◆ **EXERCISE MATERIALS**:
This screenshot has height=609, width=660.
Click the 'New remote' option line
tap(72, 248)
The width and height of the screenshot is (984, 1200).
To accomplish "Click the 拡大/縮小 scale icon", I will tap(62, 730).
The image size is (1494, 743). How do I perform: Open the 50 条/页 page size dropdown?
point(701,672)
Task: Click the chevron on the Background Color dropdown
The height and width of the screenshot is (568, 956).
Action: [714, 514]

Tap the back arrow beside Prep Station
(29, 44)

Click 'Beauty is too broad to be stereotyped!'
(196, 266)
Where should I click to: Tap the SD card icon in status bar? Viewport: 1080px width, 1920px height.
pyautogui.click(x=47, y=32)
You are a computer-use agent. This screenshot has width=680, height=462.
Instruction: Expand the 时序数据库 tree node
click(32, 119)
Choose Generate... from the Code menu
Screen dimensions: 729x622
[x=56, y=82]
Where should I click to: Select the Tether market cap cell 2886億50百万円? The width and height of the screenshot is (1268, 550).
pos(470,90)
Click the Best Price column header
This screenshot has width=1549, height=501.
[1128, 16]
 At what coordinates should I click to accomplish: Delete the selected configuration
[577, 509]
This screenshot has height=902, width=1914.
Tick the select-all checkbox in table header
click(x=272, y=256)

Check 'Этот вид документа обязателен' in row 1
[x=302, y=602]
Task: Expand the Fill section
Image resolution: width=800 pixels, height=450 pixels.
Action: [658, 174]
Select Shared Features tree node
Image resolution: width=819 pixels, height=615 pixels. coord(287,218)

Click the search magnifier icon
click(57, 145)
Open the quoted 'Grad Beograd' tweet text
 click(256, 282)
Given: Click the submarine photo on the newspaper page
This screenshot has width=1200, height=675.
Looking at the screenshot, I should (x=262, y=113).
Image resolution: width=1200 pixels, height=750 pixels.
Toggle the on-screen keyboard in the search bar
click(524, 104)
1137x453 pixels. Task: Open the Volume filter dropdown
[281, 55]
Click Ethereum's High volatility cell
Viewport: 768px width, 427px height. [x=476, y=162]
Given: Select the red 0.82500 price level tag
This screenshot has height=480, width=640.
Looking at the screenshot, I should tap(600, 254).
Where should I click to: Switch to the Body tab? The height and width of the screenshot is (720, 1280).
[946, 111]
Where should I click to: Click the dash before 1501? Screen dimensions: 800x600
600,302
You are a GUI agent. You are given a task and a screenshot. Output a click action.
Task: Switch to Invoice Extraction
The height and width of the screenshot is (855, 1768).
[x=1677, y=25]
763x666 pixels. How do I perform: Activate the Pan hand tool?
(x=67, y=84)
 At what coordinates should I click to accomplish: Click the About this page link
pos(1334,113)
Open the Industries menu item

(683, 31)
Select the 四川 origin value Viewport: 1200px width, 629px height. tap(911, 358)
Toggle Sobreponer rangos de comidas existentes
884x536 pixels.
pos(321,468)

◆ **WORK TASK**:
Only the lines from the one with "Click the search magnifier icon" through the last line of the records belong in the answer, each copied exactly.

◆ **SOLUTION TO THIS EXERCISE**:
Click the search magnifier icon
click(57, 145)
Open the quoted 'Grad Beograd' tweet text
 click(256, 282)
Given: Click the submarine photo on the newspaper page
This screenshot has width=1200, height=675.
Looking at the screenshot, I should (x=262, y=113).
Image resolution: width=1200 pixels, height=750 pixels.
Toggle the on-screen keyboard in the search bar
click(524, 104)
1137x453 pixels. Task: Open the Volume filter dropdown
[281, 55]
Click Ethereum's High volatility cell
Viewport: 768px width, 427px height. [x=476, y=162]
Given: Select the red 0.82500 price level tag
This screenshot has height=480, width=640.
Looking at the screenshot, I should tap(600, 254).
Where should I click to: Switch to the Body tab? The height and width of the screenshot is (720, 1280).
[946, 111]
Where should I click to: Click the dash before 1501? Screen dimensions: 800x600
600,302
You are a GUI agent. You are given a task and a screenshot. Output a click action.
Task: Switch to Invoice Extraction
The height and width of the screenshot is (855, 1768).
[x=1677, y=25]
763x666 pixels. How do I perform: Activate the Pan hand tool?
(x=67, y=84)
 At what coordinates should I click to accomplish: Click the About this page link
pos(1334,113)
Open the Industries menu item

(683, 31)
Select the 四川 origin value Viewport: 1200px width, 629px height. tap(911, 358)
Toggle Sobreponer rangos de comidas existentes
884x536 pixels.
pos(321,468)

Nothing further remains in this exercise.